Penelitian Aditi (2012) dengan judul Hubungan Konsep Diri Dengan
Motivasi Belajar Siswa Kelas XI Di SMA Negeri 7 Padang Tahun 2012. Hasil
penelitian menunjukkan bahwa konsep diri yang yang dimiliki siswa kelas XI di
SMA Negeri 7 Padang adalah lebih dari separuh siswa memiliki konsep diri
positif (55,7%) dan sebagian besar siswa memiliki motivasi belajar yang tinggi
(88,1%). Disimpulkan bahwa terdapat hubungan yang bermakna antara konsep
diri dengan motivasi belajar siswa dengan nilai p=0,000 (p<0,05).
Sedangkan Khikmah (2008) tentang Hubungan Antara Motivasi Belajar
Dan Konsep Diri Akademik Pada Santri Pondok Pesantren Sunan Pandan Aran
Yogyakarta. Hasil penelitian menunjukkan bahwa antara motivasi belajar dengan
konsep diri tidak ada hubungan yang signifikan dengan r=0,193 dan p=0,534
(p>0,05).
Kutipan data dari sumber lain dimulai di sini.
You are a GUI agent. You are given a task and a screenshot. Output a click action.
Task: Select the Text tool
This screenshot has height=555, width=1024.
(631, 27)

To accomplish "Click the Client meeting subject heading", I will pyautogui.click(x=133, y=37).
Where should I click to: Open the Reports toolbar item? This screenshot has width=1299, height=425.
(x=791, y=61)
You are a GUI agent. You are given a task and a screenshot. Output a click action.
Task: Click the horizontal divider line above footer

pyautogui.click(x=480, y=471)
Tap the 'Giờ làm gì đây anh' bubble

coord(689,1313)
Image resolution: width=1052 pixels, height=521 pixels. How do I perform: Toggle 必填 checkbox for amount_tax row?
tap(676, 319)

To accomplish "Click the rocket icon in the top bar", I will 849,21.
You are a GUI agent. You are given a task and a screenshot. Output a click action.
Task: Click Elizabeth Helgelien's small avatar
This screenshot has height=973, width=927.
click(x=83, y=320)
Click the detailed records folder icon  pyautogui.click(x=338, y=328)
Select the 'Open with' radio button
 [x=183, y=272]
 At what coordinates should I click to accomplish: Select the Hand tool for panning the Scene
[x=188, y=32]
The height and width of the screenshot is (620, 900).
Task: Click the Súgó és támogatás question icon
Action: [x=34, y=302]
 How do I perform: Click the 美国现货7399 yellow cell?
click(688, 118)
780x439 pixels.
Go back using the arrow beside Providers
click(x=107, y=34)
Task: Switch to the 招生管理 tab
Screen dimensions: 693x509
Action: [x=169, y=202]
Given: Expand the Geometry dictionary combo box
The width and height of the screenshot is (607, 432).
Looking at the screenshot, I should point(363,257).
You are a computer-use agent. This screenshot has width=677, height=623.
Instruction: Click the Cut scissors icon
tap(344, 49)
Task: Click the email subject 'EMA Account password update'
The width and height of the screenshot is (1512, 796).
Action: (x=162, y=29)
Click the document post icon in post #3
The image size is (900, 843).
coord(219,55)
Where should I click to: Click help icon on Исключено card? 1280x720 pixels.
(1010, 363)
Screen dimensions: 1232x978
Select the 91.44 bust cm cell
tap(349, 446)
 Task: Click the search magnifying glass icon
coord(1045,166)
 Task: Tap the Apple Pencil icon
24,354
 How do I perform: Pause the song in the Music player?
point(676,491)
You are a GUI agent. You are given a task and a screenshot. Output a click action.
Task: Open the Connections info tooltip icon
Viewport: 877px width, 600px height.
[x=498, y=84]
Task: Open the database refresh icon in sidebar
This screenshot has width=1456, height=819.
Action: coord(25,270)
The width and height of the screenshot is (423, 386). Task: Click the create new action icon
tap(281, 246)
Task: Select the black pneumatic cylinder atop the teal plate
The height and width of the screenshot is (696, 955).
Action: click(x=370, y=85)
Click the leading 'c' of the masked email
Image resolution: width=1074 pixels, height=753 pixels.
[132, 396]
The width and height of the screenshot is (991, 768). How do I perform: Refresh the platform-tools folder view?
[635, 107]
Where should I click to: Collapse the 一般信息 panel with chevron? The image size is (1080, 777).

Berarti di dalam penelitian ini aspek dari motivasi belajar tidak
berpengaruh terhadap konsep diri akademik.
29
2.4
Hipotesis Penelitian
Hipotesis yang dirumuskan dalam penelitian ini bahwa terdapat hubungan
yang signifikan antara konsep diri dan motivasi belajar pada siswa kelas X Teknik
Kendaraan Ringan SMK Saraswati Salatiga.